■ **What you have to do**
Each line below either holds the string "agent" or doesn't. Count those that do and give only the number.

───── Provided information

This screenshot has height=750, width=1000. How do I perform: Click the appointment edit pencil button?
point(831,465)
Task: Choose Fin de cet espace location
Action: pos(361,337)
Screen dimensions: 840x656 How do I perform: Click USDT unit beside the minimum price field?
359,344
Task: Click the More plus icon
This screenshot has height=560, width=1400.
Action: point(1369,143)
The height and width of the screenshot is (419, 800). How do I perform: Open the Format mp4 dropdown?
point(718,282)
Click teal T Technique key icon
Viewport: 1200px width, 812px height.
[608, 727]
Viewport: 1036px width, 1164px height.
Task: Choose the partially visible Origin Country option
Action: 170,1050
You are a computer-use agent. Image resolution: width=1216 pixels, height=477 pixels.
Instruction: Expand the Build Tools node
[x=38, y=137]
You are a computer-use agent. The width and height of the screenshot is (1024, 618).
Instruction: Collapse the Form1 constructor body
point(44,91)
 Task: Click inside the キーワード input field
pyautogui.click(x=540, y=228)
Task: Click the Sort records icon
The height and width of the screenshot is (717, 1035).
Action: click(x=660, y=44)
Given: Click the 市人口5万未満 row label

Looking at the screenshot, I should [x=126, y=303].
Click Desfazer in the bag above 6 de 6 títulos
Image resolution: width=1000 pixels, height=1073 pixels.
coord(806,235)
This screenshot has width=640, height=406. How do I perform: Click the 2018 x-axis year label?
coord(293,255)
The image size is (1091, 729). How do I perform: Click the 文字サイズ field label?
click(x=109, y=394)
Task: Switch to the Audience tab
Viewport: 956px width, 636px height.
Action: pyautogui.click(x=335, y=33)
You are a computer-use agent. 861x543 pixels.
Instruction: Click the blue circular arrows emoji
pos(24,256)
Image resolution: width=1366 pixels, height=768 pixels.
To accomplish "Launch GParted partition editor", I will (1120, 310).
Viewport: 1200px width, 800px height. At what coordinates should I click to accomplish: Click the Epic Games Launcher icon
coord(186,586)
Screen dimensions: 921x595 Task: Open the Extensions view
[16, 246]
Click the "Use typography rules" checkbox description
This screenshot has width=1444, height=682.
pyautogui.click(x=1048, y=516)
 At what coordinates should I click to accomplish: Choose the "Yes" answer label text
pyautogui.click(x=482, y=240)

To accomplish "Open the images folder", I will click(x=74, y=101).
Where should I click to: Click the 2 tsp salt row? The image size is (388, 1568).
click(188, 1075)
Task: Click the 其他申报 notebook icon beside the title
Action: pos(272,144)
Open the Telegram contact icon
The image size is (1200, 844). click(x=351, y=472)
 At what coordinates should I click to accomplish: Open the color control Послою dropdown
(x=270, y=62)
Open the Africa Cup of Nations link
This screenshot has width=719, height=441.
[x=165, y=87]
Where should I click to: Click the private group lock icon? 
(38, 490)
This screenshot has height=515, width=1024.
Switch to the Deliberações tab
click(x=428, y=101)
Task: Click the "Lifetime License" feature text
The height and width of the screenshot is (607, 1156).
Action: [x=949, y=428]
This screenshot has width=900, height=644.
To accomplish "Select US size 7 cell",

──────────

■ **Written response**
3